The 27 Merlin engines on the Falcon Heavy’s three first stage boosters. Credit: SpaceX
The first Falcon Heavy rocket flight since 2019 is scheduled Tuesday to kick off SpaceX’s longest-duration launch mission to date, a roughly six-hour climb into geosynchronous orbit more than 20,000 miles over the equator with a bundle of payloads for the U.S. Space Force. The powerful rocket’s two reusable side boosters will return to Cape Canaveral for landing.
The mission’s high-altitude target orbit means the Falcon Heavy’s upper stage will need to coast for some six hours through the Van Allen radiation belts before reigniting its engine and deploying the Space Force’s satellites.
The long-duration mission required SpaceX to make some changes to the Falcon Heavy rocket. The most visible modification is the addition of gray paint on the outside of the upper stage’s kerosene fuel tank, which will help ensure the fuel does not freeze as the rocket spends hours in the cold environment of space.

-- -- --

REQUEST A: Echo the stretch of the records from the line containing "The image size is (282, 159)." through the last line of the records, both ends included.
The text and the records have nothing to do with each other.

(Records excerpted from a collection)
-- -- --

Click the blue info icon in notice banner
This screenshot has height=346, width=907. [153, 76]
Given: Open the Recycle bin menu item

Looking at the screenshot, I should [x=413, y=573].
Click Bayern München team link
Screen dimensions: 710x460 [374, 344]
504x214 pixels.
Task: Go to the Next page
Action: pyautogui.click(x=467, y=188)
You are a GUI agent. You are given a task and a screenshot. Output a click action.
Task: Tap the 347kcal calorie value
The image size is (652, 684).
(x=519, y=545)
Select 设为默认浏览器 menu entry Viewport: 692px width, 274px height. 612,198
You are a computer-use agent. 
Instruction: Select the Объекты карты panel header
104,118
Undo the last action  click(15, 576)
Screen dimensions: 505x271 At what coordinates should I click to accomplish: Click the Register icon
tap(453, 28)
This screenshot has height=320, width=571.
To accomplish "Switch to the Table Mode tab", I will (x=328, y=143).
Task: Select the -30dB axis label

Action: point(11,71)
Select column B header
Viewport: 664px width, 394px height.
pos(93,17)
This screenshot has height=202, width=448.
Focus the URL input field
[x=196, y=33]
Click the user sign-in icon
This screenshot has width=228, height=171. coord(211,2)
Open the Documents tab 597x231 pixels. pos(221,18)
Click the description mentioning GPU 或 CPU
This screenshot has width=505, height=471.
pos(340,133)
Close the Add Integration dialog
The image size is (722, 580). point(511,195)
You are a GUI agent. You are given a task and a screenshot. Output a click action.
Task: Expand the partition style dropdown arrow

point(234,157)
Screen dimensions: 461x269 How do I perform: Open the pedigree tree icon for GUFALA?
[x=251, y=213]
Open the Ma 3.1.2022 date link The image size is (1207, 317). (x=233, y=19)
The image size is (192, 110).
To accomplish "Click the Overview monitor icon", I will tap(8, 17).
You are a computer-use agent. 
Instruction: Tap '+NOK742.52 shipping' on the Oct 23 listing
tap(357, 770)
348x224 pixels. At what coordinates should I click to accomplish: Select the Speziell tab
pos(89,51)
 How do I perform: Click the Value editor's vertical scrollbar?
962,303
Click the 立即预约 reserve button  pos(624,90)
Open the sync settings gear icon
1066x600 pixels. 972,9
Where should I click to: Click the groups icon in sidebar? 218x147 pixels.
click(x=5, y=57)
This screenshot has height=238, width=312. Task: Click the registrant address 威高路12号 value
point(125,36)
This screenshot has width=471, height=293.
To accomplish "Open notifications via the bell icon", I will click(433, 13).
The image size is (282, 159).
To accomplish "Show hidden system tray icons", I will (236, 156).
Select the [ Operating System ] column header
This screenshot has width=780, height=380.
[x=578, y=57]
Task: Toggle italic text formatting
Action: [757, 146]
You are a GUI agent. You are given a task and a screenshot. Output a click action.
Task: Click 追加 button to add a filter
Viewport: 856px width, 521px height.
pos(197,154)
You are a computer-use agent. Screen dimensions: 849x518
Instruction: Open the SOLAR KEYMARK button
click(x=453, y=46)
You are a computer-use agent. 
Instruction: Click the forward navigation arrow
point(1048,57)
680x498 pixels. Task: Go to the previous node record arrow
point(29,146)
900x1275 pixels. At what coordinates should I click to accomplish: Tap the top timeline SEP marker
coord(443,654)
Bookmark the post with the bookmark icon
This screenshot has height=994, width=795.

-- -- --

REQUEST B: In the Falcon Heavy text, what is the gray paint on the upper stage's kerosene fuel tank meant to do?

FINAL ANSWER A:
The image size is (282, 159).
To accomplish "Show hidden system tray icons", I will (236, 156).
Select the [ Operating System ] column header
This screenshot has width=780, height=380.
[x=578, y=57]
Task: Toggle italic text formatting
Action: [757, 146]
You are a GUI agent. You are given a task and a screenshot. Output a click action.
Task: Click 追加 button to add a filter
Viewport: 856px width, 521px height.
pos(197,154)
You are a computer-use agent. Screen dimensions: 849x518
Instruction: Open the SOLAR KEYMARK button
click(x=453, y=46)
You are a computer-use agent. 
Instruction: Click the forward navigation arrow
point(1048,57)
680x498 pixels. Task: Go to the previous node record arrow
point(29,146)
900x1275 pixels. At what coordinates should I click to accomplish: Tap the top timeline SEP marker
coord(443,654)
Bookmark the post with the bookmark icon
This screenshot has height=994, width=795.

FINAL ANSWER B: It helps keep the fuel from freezing while the rocket spends hours in the cold environment of space.